### What this task involves
Copy each line of the records below that has "computer" in it.

(Extracted records)
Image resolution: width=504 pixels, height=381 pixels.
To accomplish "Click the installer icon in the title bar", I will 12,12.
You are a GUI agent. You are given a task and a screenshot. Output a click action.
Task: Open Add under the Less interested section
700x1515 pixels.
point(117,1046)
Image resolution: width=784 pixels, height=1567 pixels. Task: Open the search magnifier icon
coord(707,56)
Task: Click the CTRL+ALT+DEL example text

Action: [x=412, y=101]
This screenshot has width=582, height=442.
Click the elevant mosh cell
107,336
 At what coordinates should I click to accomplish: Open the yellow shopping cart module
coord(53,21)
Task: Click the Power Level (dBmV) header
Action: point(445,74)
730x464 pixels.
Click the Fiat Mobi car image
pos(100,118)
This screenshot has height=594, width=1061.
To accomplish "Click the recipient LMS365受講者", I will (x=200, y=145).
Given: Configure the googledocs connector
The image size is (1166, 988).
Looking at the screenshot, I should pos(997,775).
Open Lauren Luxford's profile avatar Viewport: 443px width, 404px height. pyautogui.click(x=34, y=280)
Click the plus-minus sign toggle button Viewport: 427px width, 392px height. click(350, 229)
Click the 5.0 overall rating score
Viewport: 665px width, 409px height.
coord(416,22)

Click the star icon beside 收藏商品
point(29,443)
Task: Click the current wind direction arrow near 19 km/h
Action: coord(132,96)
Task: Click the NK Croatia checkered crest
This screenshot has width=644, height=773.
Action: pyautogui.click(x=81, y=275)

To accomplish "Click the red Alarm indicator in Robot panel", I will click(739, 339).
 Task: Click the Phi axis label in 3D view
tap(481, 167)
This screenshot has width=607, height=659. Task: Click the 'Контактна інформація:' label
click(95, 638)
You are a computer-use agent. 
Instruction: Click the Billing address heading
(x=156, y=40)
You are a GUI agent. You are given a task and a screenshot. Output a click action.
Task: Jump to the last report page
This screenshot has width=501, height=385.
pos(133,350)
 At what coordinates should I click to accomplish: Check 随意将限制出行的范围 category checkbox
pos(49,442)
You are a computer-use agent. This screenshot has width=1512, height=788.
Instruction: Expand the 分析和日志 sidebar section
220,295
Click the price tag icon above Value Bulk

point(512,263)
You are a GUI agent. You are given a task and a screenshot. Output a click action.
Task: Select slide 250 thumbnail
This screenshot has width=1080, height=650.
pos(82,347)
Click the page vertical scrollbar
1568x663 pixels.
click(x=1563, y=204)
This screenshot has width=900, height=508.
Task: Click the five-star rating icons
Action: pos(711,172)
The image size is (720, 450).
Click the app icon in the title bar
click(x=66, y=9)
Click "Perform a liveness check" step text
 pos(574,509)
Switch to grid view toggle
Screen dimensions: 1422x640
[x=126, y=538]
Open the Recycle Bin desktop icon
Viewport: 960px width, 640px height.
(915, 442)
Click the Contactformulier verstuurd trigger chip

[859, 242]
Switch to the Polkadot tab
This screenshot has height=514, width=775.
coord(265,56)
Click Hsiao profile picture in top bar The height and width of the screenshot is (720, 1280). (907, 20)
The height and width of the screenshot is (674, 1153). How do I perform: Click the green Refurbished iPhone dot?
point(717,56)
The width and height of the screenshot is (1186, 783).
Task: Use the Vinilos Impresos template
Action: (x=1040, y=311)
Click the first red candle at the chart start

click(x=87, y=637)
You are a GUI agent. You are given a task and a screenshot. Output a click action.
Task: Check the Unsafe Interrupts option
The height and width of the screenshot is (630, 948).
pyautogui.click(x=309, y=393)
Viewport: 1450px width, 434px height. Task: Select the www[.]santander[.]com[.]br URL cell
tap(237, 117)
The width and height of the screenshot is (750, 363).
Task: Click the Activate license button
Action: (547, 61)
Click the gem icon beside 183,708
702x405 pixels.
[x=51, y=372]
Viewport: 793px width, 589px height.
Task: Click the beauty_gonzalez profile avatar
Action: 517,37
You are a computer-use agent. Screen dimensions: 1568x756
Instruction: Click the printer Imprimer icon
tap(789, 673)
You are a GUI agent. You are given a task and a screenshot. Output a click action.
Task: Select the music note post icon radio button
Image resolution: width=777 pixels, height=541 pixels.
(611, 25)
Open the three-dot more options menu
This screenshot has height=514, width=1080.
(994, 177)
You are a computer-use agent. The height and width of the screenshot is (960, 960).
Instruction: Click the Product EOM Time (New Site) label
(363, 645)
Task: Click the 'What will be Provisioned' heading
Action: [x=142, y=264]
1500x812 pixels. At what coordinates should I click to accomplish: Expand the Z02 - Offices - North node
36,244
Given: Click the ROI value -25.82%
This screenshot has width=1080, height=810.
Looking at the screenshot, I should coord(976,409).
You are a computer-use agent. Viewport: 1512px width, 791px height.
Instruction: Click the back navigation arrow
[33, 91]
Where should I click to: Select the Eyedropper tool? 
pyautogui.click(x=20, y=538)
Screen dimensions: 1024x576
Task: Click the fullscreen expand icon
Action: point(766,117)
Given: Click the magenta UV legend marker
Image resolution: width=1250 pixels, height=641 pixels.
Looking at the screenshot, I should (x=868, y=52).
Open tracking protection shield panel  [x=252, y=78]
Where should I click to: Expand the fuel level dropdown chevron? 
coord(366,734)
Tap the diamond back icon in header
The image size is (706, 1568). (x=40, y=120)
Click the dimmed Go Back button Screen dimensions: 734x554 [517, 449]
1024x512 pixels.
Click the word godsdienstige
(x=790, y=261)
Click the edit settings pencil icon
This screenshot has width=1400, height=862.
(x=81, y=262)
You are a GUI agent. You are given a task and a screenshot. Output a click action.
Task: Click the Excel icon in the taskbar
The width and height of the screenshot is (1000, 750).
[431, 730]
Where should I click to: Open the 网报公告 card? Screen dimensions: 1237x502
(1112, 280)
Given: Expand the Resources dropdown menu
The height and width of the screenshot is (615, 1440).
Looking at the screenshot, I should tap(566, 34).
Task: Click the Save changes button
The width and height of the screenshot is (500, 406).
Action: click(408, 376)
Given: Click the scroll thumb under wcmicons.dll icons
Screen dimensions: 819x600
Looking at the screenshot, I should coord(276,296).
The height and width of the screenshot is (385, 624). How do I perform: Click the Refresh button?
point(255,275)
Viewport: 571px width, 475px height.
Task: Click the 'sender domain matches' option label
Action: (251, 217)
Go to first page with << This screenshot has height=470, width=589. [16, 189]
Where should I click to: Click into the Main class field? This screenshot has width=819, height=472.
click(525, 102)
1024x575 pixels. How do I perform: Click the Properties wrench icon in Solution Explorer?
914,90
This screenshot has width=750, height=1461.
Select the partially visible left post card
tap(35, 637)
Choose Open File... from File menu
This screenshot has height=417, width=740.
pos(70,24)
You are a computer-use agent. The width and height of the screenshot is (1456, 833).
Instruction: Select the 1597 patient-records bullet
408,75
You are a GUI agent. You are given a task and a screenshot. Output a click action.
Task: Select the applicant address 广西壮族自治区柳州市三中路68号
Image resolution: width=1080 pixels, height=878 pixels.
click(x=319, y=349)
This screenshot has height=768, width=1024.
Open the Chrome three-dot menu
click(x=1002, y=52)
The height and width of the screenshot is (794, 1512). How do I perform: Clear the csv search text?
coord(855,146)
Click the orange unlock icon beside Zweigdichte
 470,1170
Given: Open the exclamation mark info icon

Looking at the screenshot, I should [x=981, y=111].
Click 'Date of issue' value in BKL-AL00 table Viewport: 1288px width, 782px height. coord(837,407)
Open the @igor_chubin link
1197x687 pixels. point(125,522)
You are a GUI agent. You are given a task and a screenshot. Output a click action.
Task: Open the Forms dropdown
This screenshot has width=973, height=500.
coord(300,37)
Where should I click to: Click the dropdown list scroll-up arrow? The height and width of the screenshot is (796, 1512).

### Answer for the task
You are a computer-use agent. 
You are a computer-use agent. This screenshot has width=1512, height=788.
You are a computer-use agent. Screen dimensions: 1568x756
You are a computer-use agent. The height and width of the screenshot is (960, 960).
You are a computer-use agent. Viewport: 1512px width, 791px height.
You are a computer-use agent. The width and height of the screenshot is (1456, 833).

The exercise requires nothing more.